Understanding the Development Spread in Real Estate

The development spread is a fundamental concept in real estate that offers developers a quick method to assess the financial viability of a project before diving into extensive analyses. This article provides insights into what the development spread is, how to calculate it, and its significant implications in evaluating real estate investments.

What is the Development Spread?

The development spread refers to the difference between the going-in cap rate and the going-out cap rate. Understanding these terms is crucial for any real estate developer or investor.

Going-In Cap Rate

The going-in cap rate is calculated by dividing the projected stabilized net operating income (NOI) of the property by its initial project cost. For instance, if a project anticipates a stabilized NOI of $100,000 and the total cost is $1,000,000, the going-in cap rate would be:

Going-In Cap Rate = Stabilized NOI / Total Project Cost
Going-In Cap Rate = 100,000 / 1,000,000 = 10%

This metric may also be referred to as yield on cost, return on cost, or cost cap rate.

Going-Out Cap Rate

The going-out cap rate similarly divides the projected stabilized NOI by the market value once the project is completed. Continuing with our example, if the expected market value post-stabilization is $1,200,000, the going-out cap rate can be calculated as:

Going-Out Cap Rate = Stabilized NOI / Market Value
Going-Out Cap Rate = 100,000 / 1,200,000 = 8.33%

Like the going-in cap rate, the going-out cap rate is often referred to as the exit cap rate or market cap rate.

Calculating the Development Spread

The development spread quantifies how much additional return a developer can expect from new construction versus acquiring a similarly stabilized property. It is simply the difference between the going-in and going-out cap rates.

Development Spread = Going-In Cap Rate – Going-Out Cap Rate
Using our prior calculations: Development Spread = 10% – 8.33% = 1.67%

Typically, developers target a development spread ranging from 150 to 250 basis points.

Practical Application of Development Spread

To illustrate its practical application, let’s consider an office building development project with a total estimated cost of $2,500,000 and a projected stabilized NOI of $250,000. The relevant calculations are:

Going-In Cap Rate = 250,000 / 2,500,000 = 10%

Now, if the internal market analysis suggests a going-out cap rate of 8%, the development spread would consequently be:

Development Spread = 10% – 8% = 2%

This scenario can also be articulated as “building to a 10 cap” and “selling to an 8 cap” among industry professionals.

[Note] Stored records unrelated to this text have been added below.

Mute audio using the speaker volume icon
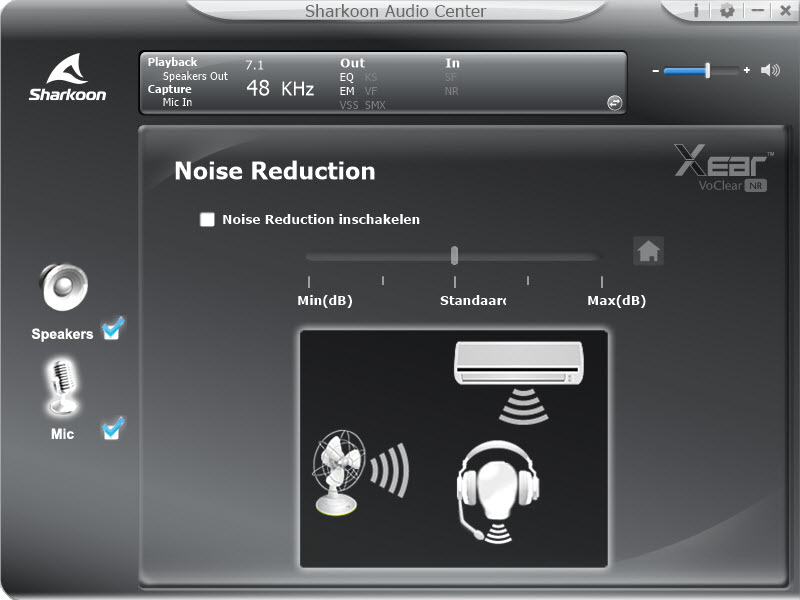tap(770, 71)
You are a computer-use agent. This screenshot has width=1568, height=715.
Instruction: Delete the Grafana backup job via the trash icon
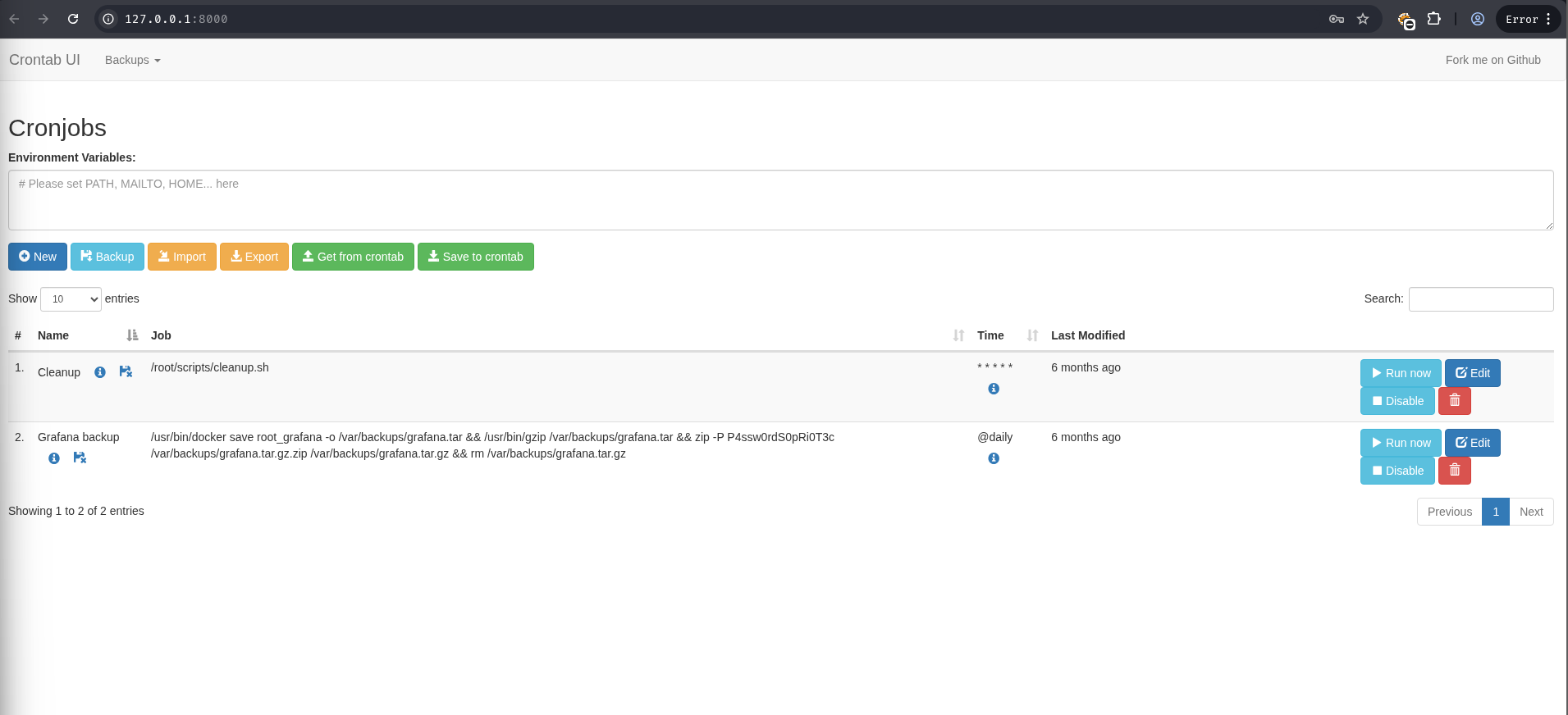[x=1454, y=471]
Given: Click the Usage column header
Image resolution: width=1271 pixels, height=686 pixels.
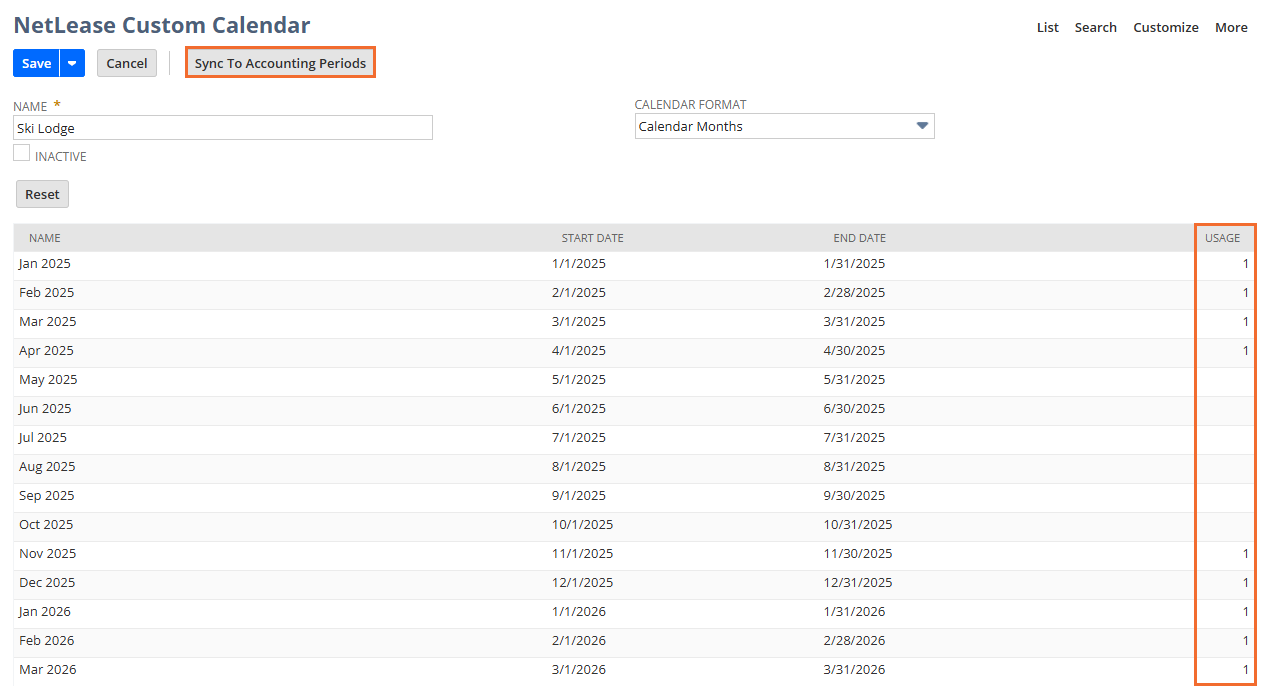Looking at the screenshot, I should [x=1222, y=238].
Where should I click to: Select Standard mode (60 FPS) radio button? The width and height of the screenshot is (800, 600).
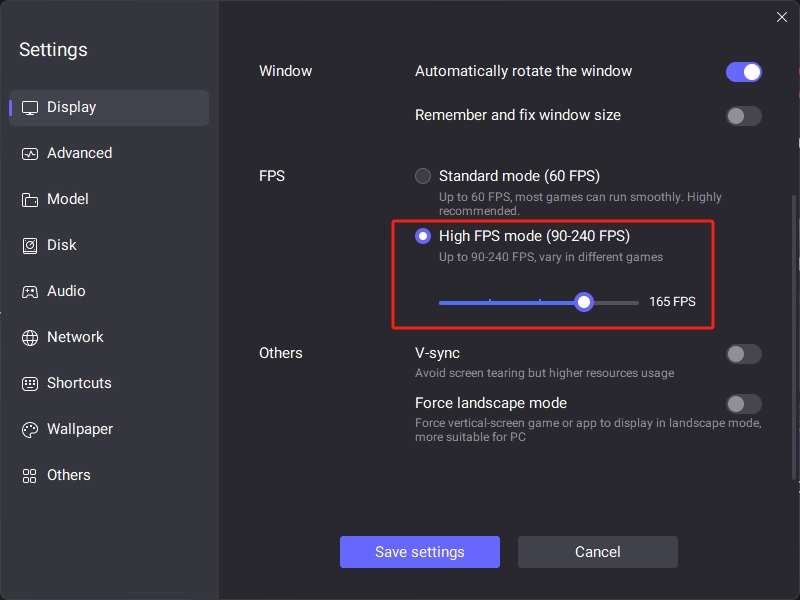pyautogui.click(x=422, y=176)
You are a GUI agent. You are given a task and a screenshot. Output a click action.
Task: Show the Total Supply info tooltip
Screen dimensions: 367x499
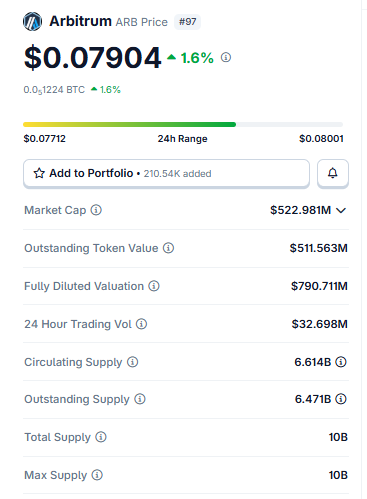pyautogui.click(x=101, y=437)
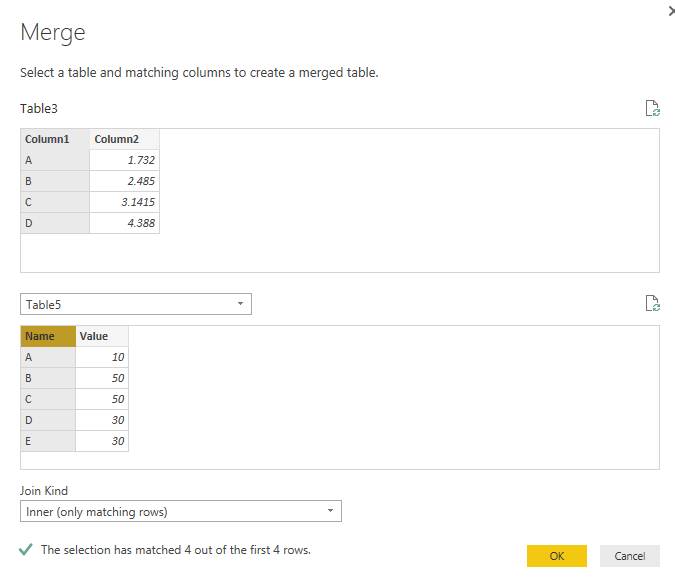The image size is (675, 578).
Task: Click the 2.485 cell in Table3
Action: (x=124, y=181)
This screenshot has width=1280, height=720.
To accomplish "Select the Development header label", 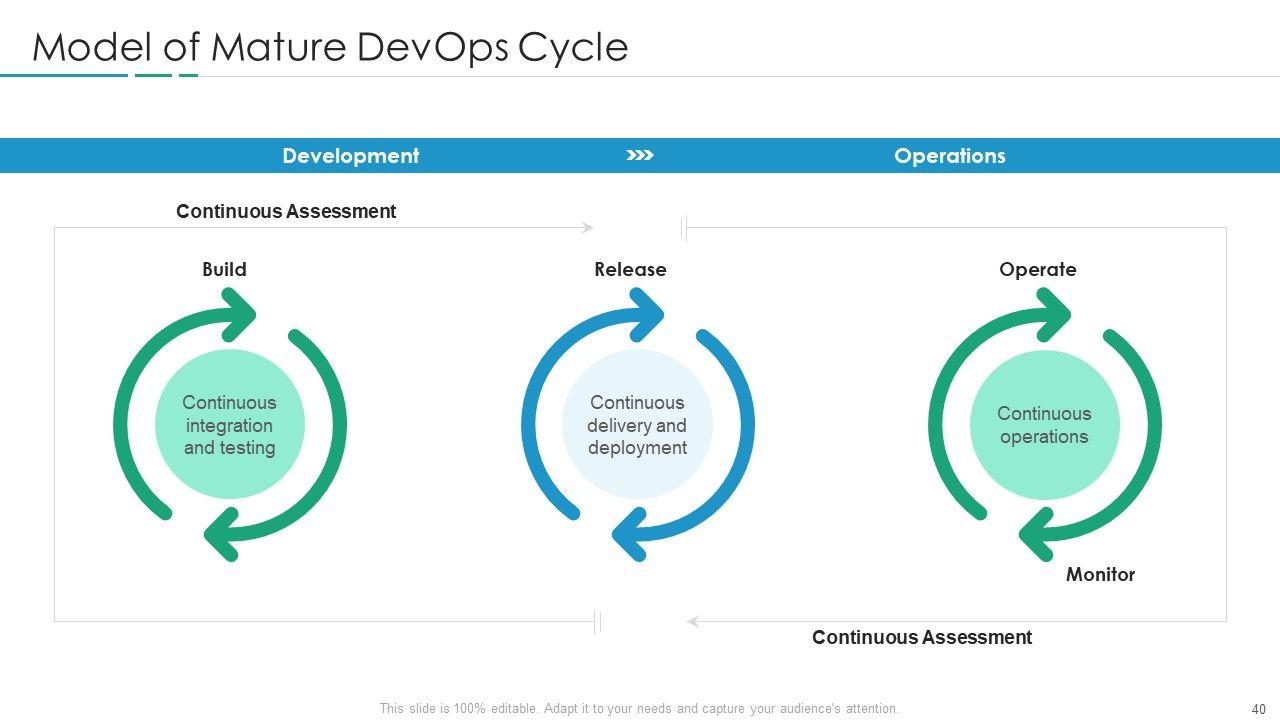I will point(350,156).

Profit Calculation Using Development Spread

The relationship between cap rates and the development spread allows for a quick profit estimate, enhancing the understanding of a project’s financial viability. In our example, this involves calculating the cost markup:

Cost Markup = (Going-In Cap Rate / Going-Out Cap Rate) – 1
Cost Markup = (0.10 / 0.08) – 1 = 25%

This profit estimate aligns with calculating the market value derived from NOI and cap rate:

Market Value = NOI / Going-Out Cap Rate = 250,000 / 0.08 = $3,125,000

Further computations show a total profit of:

Total Profit = Project Cost x Cost Markup = 2,500,000 x 25% = $625,000

This results in a profit margin of:

Profit Margin = 625,000 / 3,125,000 = 20%

Development Spread vs Discounted Cash Flow Analysis

If a project fails to meet initial criteria based on the development spread, it is likely that a more complex discounted cash flow analysis will not validate it either. Conversely, if the project seems viable using the development spread and profit margin metrics, producing a detailed pro forma becomes the next logical step.

A detailed pro forma would incorporate factors such as various income streams and costs, enabling developers to analyze scenarios thoroughly and compute metrics like internal rate of return or net present value.

Conclusion

This article provided an overview of the development spread’s significance in real estate. We discussed its definition, calculating methodology, and application in assessing a project’s financial feasibility. The metrics also lay the groundwork for more detailed analyses that can further elucidate a project’s profitability and risks. Understanding the development spread is an essential skill for successful real estate development.